We booked our return journey with Ghana Airways. Imagine our surprise when we turned up at Heathrow Airport to be told "Your flight doesn't exist!" At first we thought we had been “tucked up” by an internet scam, but it turned out that Ghana Airways had changed their schedules without telling anyone. Now instead of flying out at 21:30 on Tuesdays they flew out at 21:30 on Wednesdays. Our tickets were still valid but it meant booking into a Heathrow hotel and hanging about for 24 hours.

Coming back we had to check in at 04:00 for a 10:30am flight. The queue started at 03:00. The ground crew managed to use the wrong aircraft profile for check-in and issued 320 people with boarding cards although there were only 300 seats on the plane! Luckily we were in the first 300 to get on, but it meant another 1.5 hour delay before we got airborne.

The planes were actual JAT, Jugoslavian Airways, because most of the Ghana Airways planes have been impounded because they are so far in debt.

In Ghana we spent some days in Accra and went to Patrick and Ishbel’s wedding in a Christian church. Hilary’s godfather (Her dads best friend and old National Service Navy mucker) Dennis Beesley had worked in Ghana making beer since the sixties (ABC – Accra Brewing Company). The fact that he sported a beard since the navy days (as does Hilary’s dad) made him “unsuitable for presentation” in UK business and thus he was encouraged to work overseas. Dennis was made an Ashanti chief. Dennis subsequently died in 1990 (Cirrhosis of the liver – occupational hazard!) and the chieftainship of the 3rd Company Asafo passed on to his son Patrick.

The Ghanaians were a hale and hearty lot, very friendly. There were some huge muscley blokes and quite a few tubbies, so at least in the main towns hunger doesn’t appear to be an issue. They love music and “hi-life”, a sort of pop reggae is their music of choice.

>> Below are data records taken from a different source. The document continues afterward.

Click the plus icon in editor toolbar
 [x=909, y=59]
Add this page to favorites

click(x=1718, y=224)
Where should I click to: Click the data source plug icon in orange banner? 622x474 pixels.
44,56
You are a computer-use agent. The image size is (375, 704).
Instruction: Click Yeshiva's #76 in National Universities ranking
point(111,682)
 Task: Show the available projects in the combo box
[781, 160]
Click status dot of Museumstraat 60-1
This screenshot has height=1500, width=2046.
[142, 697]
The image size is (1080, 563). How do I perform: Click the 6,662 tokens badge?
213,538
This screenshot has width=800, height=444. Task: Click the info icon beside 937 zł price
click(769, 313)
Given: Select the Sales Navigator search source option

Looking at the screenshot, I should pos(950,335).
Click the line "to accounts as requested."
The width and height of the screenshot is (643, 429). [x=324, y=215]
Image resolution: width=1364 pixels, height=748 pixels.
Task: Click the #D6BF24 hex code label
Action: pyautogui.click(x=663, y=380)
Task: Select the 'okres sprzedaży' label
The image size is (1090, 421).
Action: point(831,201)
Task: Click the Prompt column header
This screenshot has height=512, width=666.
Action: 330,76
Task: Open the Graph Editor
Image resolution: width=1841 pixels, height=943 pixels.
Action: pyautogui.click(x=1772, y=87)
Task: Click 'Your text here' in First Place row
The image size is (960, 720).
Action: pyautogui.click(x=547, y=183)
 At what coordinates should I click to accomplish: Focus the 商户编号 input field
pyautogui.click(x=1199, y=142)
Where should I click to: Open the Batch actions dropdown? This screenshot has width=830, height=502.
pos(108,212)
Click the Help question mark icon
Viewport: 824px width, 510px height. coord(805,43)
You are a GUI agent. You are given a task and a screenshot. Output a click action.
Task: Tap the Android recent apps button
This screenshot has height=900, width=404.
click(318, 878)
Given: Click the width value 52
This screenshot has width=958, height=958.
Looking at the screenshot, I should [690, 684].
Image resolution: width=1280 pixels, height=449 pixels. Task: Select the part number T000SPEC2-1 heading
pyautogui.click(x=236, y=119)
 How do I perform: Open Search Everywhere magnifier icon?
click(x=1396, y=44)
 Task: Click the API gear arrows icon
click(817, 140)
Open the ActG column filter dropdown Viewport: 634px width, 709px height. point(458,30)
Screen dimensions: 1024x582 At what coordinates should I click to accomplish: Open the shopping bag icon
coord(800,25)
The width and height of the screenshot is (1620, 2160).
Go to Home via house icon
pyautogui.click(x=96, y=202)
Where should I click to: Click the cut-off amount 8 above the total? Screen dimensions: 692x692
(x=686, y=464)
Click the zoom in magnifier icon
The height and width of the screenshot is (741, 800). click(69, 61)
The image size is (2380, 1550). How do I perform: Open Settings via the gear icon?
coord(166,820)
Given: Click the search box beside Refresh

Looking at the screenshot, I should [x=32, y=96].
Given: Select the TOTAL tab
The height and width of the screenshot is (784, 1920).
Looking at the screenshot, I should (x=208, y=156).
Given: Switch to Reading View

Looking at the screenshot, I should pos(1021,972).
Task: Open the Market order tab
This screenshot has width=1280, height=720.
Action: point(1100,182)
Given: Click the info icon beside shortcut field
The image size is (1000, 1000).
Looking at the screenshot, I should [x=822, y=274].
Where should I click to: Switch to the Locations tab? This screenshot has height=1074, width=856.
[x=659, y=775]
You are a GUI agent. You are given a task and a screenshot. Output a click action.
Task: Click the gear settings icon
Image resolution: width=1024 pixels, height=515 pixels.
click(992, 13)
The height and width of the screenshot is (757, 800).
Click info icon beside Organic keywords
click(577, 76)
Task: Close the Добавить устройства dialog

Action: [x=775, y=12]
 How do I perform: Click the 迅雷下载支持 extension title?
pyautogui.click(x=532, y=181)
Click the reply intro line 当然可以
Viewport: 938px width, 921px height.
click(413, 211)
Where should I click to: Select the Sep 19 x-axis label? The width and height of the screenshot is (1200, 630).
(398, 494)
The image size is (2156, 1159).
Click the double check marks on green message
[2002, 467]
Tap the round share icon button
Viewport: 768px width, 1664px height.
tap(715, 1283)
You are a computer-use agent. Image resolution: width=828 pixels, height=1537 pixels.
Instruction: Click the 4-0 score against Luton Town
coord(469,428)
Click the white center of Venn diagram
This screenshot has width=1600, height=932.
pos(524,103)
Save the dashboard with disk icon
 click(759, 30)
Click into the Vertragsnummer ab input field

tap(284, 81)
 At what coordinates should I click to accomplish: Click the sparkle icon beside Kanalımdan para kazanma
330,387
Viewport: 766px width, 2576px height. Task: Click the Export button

The day after the wedding we attended an Ashanti baby naming ceremony and then headed west along the coast to Fete (Fetteh) and a beach resort. Weather was hot and sultry and mainly overcast. Here we visited the Fort of Good Hope which dates back to 17 something.

Our next stop was the Hans Cottage Botel which boasts a restaurant on stilts over a lagoon populated by crocodiles and myriad birdlife. A nice place to relax with beer and a meal and watch Mother Nature go about her business. And with Ghanaian service you needed to be prepared for a significant wait for the simplest request.

Later we moved on to Kakum National Park where they have walkways between the tallest trees, 40 metres above the forest floor, Indiana Jones stuff. We only saw a couple of butterflies but could hear monkeys in the distance. The only other wildlife we saw at the park were some lizards.

At Cape Coast we experienced the Chief Festival with a cacophony of drumming, singing and shouting and the odd musket being discharged. Crowds of colourful characters, including stilt walkers, accompanied the chiefs who were held aloft in panequins. In the evening there was a purification ceremony for newly appointed chiefs involving gambolling around a fire and being hurled into the crashing surf of the ocean at midnight (purification by fire and water).

There were about 1,300 cedis to the pound (8,000 to the US dollar) and the biggest common denomination note was 5,000 cedis. Thus everyone carried a huge wad of bank notes. An average restaurant bill for a meal and beer/wine was about 300,000 cedis, but it was quite common for a small group to exceed the million cedi mark. Recent technical developments have meant an improvement in communications – namely internet cafes and mobile phones. Even amongst the meanest slums came the ubiquitous tone of a mobile ringing! The most popular means of transporting goods remains carriage on top of the head.